> **Text for analysis**:
/---

Gender Expression:  The manner in which a person represents or expresses their gender to others, through gender markers including clothing, hairstyle, behavior, activities, interests, attitudes, voice inflection, mannerisms, etc.  (See also: Gender, Gender Identity)

Gender Identity:  A psychological characteristic, gender identity refers to how an individual identifies in terms of their gender. (See also: Gender, Gender Expression)

Gender Variant: Refers to a person whose gender identity or gender expression does not conform to traditional or societal expectations. (cf. Transgender)

Heterosexism: Social favoritism for heterosexuality over other sexual orientations.  Alternatively stated, heterosexism is any attitude, action, or practice, backed by institutional power, that subordinates people because of their sexual orientation, or that is based on a belief in the superiority or omnipresence of heterosexuality. 

Heterosexual: A sexual orientation category, or sexual orientation identity, referring to a person who feels romantically and/or sexually attracted to people of the gender that is not their own, i.e., men who are attracted to women or women who are attracted to men.

Homosexual: An outdated term to describe a person who feels romantically and/or sexually attracted to people of their own gender.  The term is now considered offensive because it is associated with pre-1980s DSM classifications of homosexuality as a psychopathology, conversion therapies, and contemporary religious condemnation.  The terms “gay” and “lesbian” are preferred.

Intersex: A person who is born with (or develops naturally, not as a result of medical treatment) a combination of chromosomes, gonads, hormones, internal reproductive organs, external genitalia, and secondary sex characteristics that include some characteristics that are typically considered “male” and some characteristics that are typically considered “female.” The term “hermaphrodite” is an outdated term for “intersex,” and is usually considered offensive. (See also: Hermaphrodite).

Lesbian: A sexual orientation category, or a sexual orientation identity, referring to a woman/girl who is romantically and/or sexually attracted to other women/girls. 

LGBTQQI: An acronym commonly used to refer to Lesbian, Gay, Bisexual, Transgender, Questioning, Queer, and Intersex individuals, and/or to the LGBTQQI community as a whole.

Preferred Gender: The gender category a person prefers others to recognize as their gender during social interactions. In other words, a person prefers to be treated, and referred to, as belonging to or having this gender.  (See also: Gender, Assigned Gender, Gender Identity)

Queer: A historically derogatory term for gay men, lesbians, and gender variant people; however, the term has now been widely reclaimed by younger LGBTQQI people, for whom it has a very positive meaning as a social and political identity, and as an umbrella term encompassing everyone in the LGBTQI population. 

Questioning: Refers to a person, often an adolescent, who is exploring or questioning issues of sexual orientation or gender identity or expression in his or her life.

\---

> **Saved data entries**:
/---

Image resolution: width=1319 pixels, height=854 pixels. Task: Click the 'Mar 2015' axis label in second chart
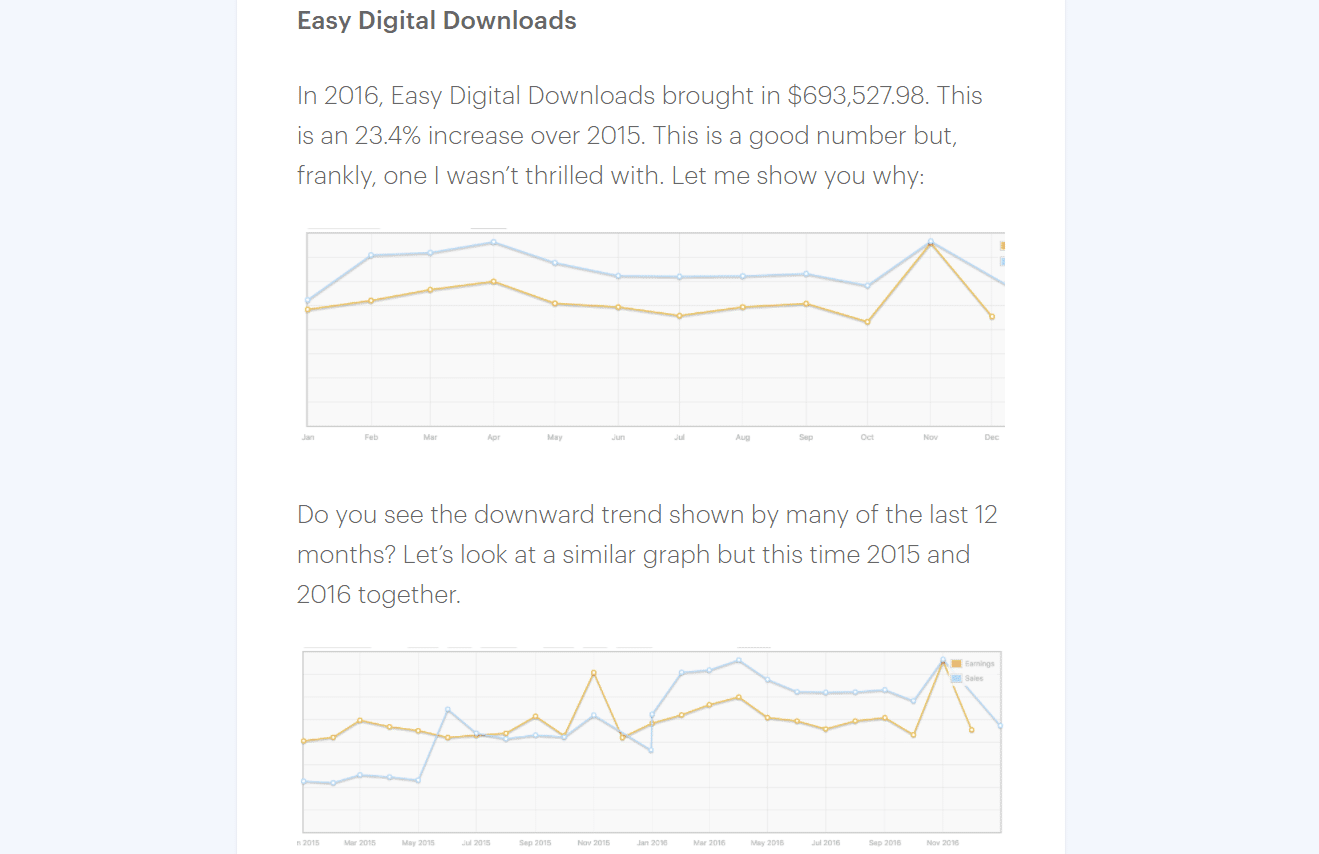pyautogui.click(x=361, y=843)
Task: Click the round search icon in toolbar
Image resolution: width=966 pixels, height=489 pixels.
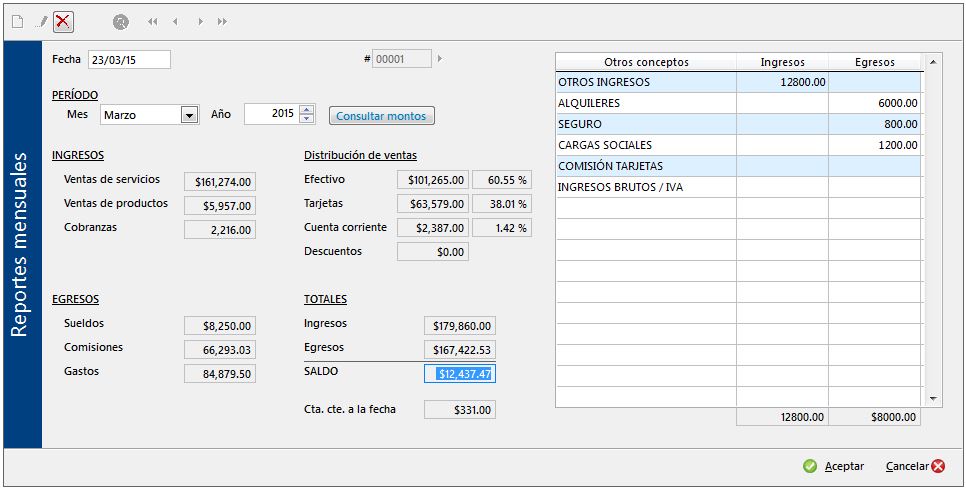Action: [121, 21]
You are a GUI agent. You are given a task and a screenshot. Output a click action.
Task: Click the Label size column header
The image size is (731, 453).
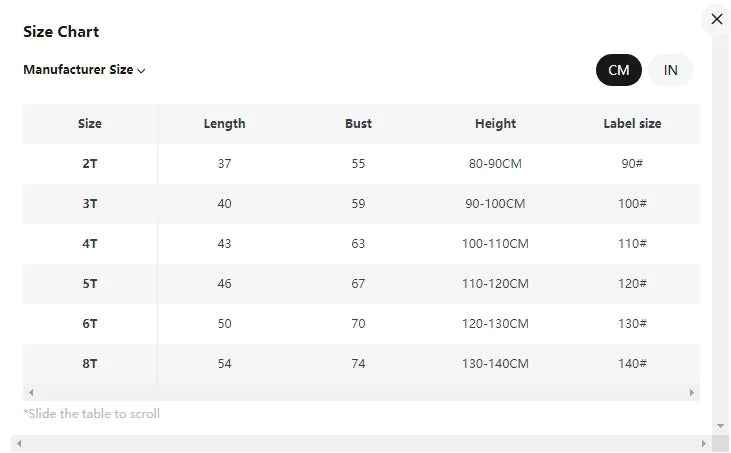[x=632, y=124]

\---

> **Set of tasks**:
1. From the glossary, return the portion starting with "Gender Expression:  The" and going on through "expectations. (cf. Transgender)".
2. Which terms does the glossary give as preferred in place of "homosexual"?
The items can be set aside, since none of them is needed here.

> **Task-by-task results**:
1.
Gender Expression:  The manner in which a person represents or expresses their gender to others, through gender markers including clothing, hairstyle, behavior, activities, interests, attitudes, voice inflection, mannerisms, etc.  (See also: Gender, Gender Identity)

Gender Identity:  A psychological characteristic, gender identity refers to how an individual identifies in terms of their gender. (See also: Gender, Gender Expression)

Gender Variant: Refers to a person whose gender identity or gender expression does not conform to traditional or societal expectations. (cf. Transgender)

2. "Gay" and "lesbian."